> [Tasks to complete]
1. Answer these about the forum excerpt, one per line:
(a) How many times in total has the first writer used Task?
(b) Which function had been deprecated?
(c) What did the writer try to use to catch the {:DOWN, _, _, _, _} messages?
2. Transcribe the part of the forum excerpt that opens with the words containing "I’ve legit used" and closes with "wouldn’t find them.".

> [Excerpted text]
I’ve legit used Task only a couple of times total, and I could have easily done them another way (which really might have been shorter code too).

Thanks @peerreynders. Your corrections worked. I asked if there was a better way because I happened to look at Task.find after I had written get_matched_task/2 and they looked similar. Since Task.find was deprecated, I thought a function which does almost the same thing had to be defective.

I really like the cleanups you introduced. It solved a headache I was having where I’d get {:DOWN, _, _, _, _} messages and couldn’t figure out where they were coming from. I tried using observer.start to see if I could catch them, but I guess since those processes had exited before I turned to observer, I wouldn’t find them.

I am truly grateful. Thanks

So here is an approach where you essentially handle the spawned processes by yourself.

> [Provided data]
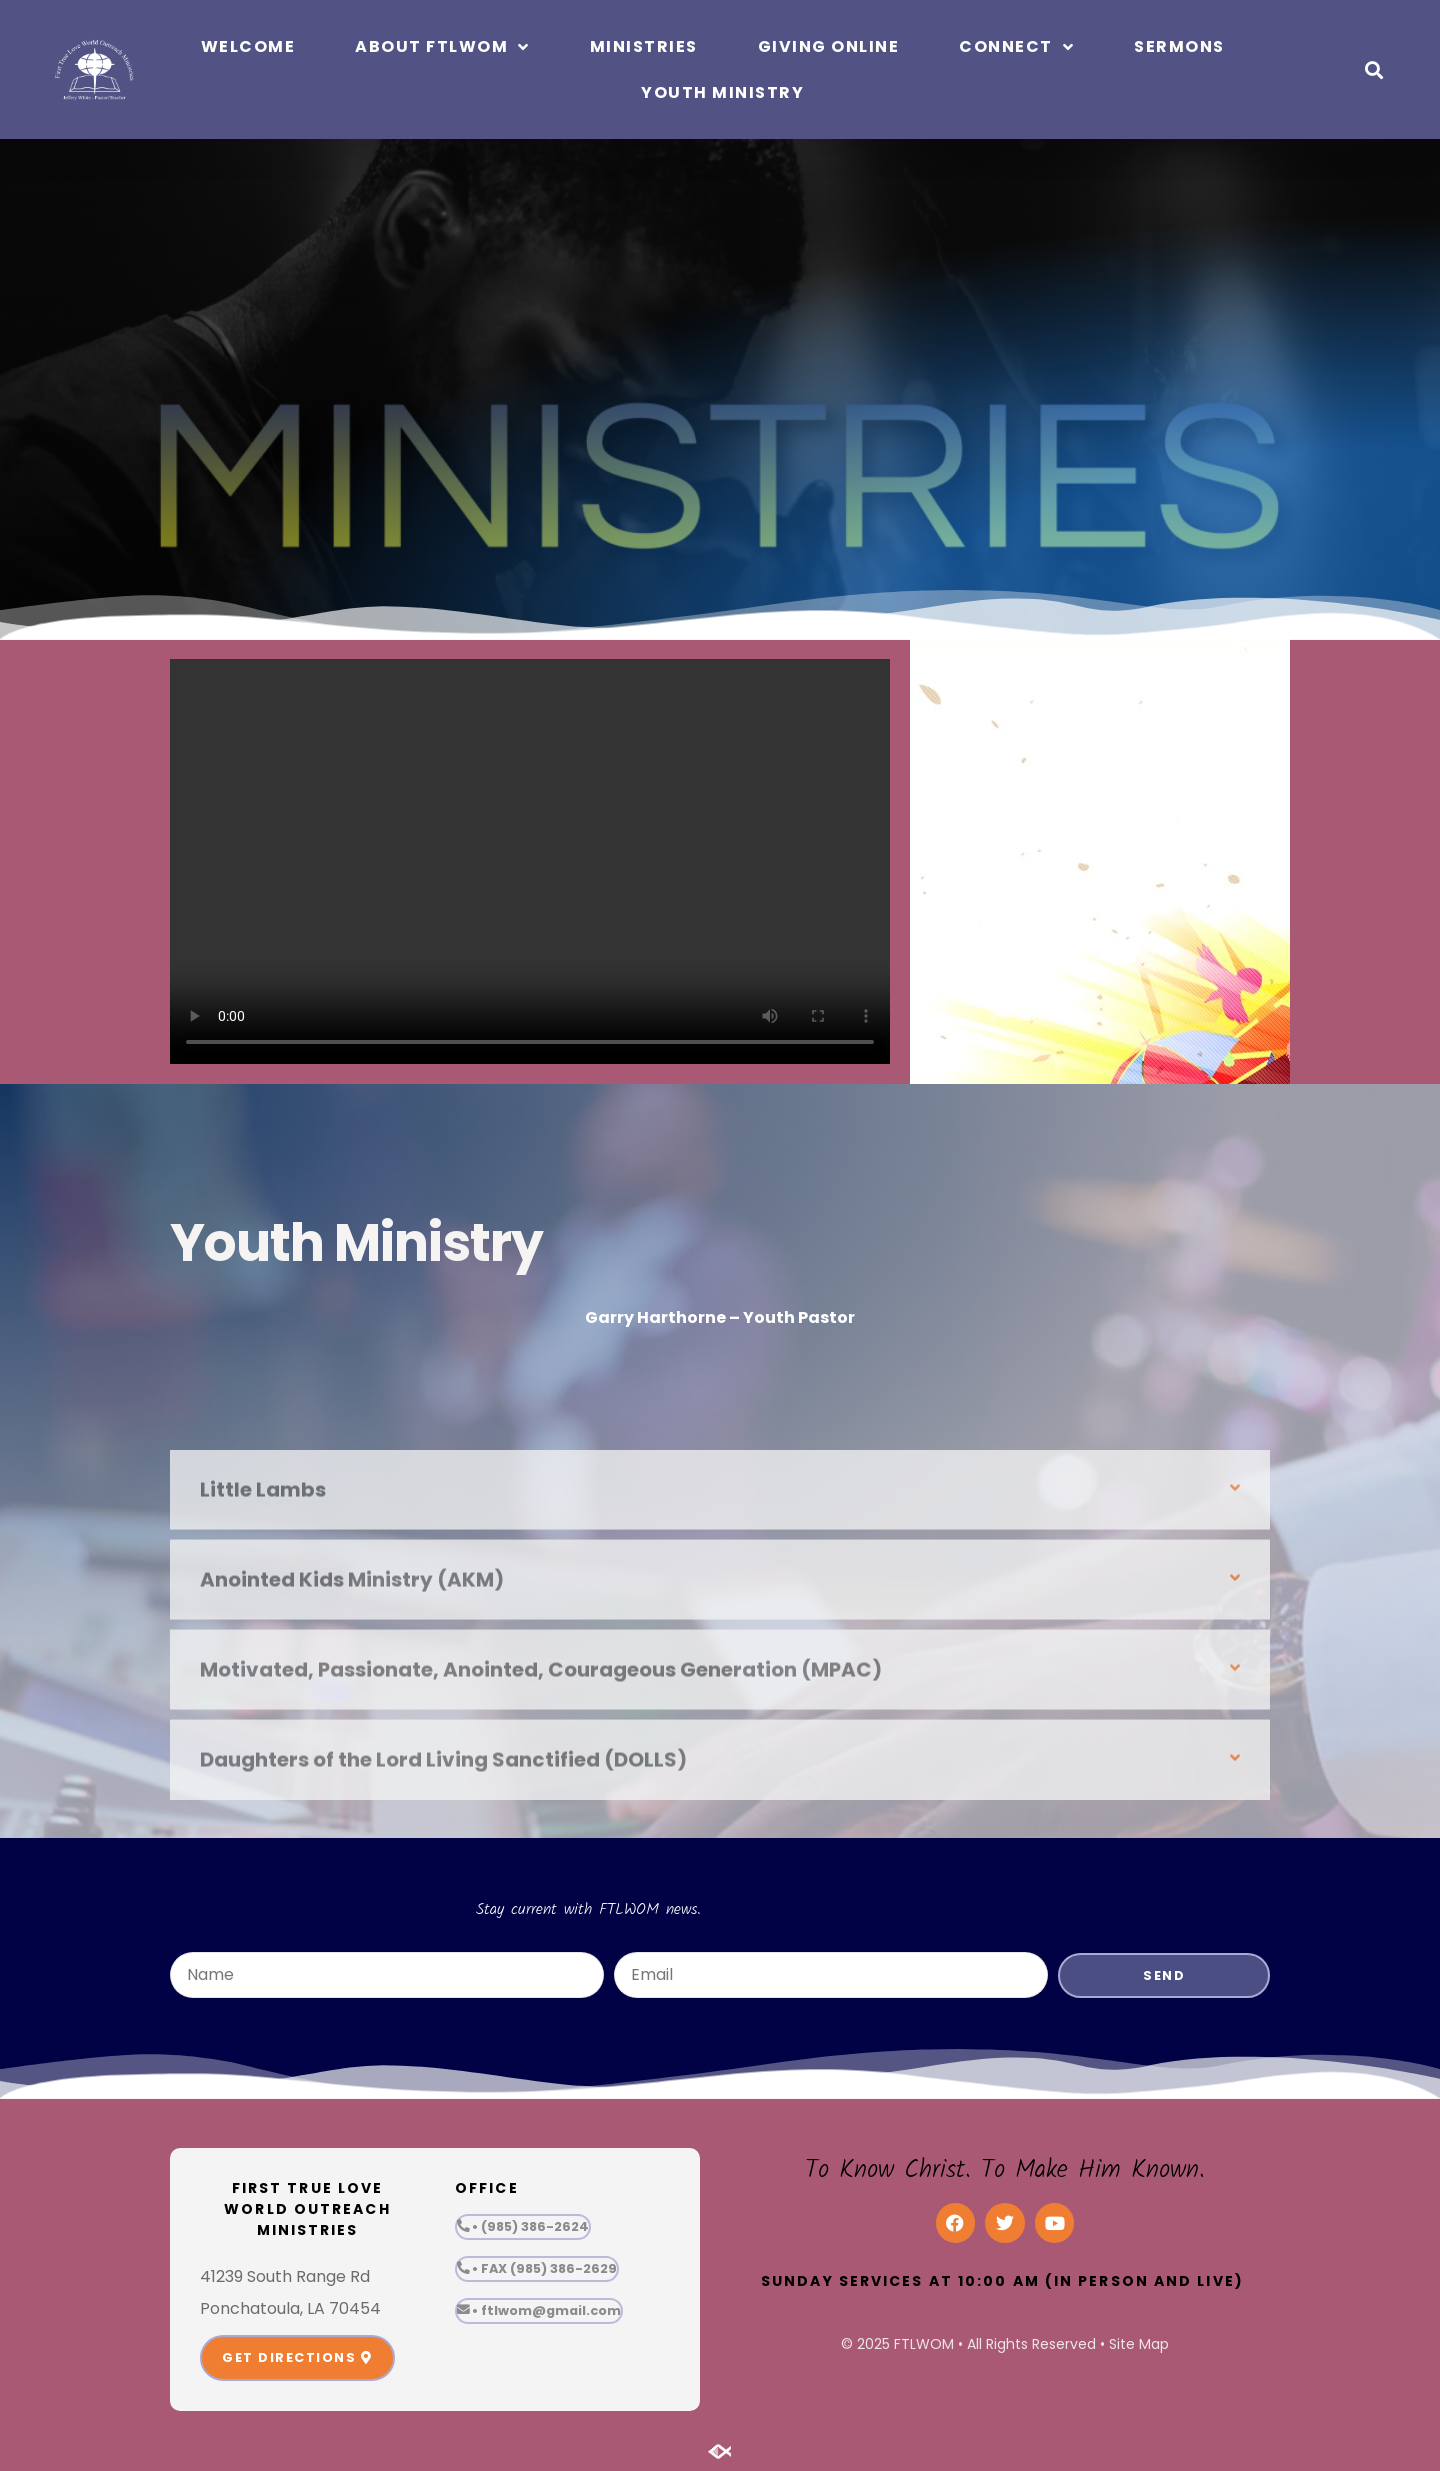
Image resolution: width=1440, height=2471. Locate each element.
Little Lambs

> [Task results]
1.
(a) Only a couple of times
(b) Task.find
(c) observer.start

2.
I’ve legit used Task only a couple of times total, and I could have easily done them another way (which really might have been shorter code too).

Thanks @peerreynders. Your corrections worked. I asked if there was a better way because I happened to look at Task.find after I had written get_matched_task/2 and they looked similar. Since Task.find was deprecated, I thought a function which does almost the same thing had to be defective.

I really like the cleanups you introduced. It solved a headache I was having where I’d get {:DOWN, _, _, _, _} messages and couldn’t figure out where they were coming from. I tried using observer.start to see if I could catch them, but I guess since those processes had exited before I turned to observer, I wouldn’t find them.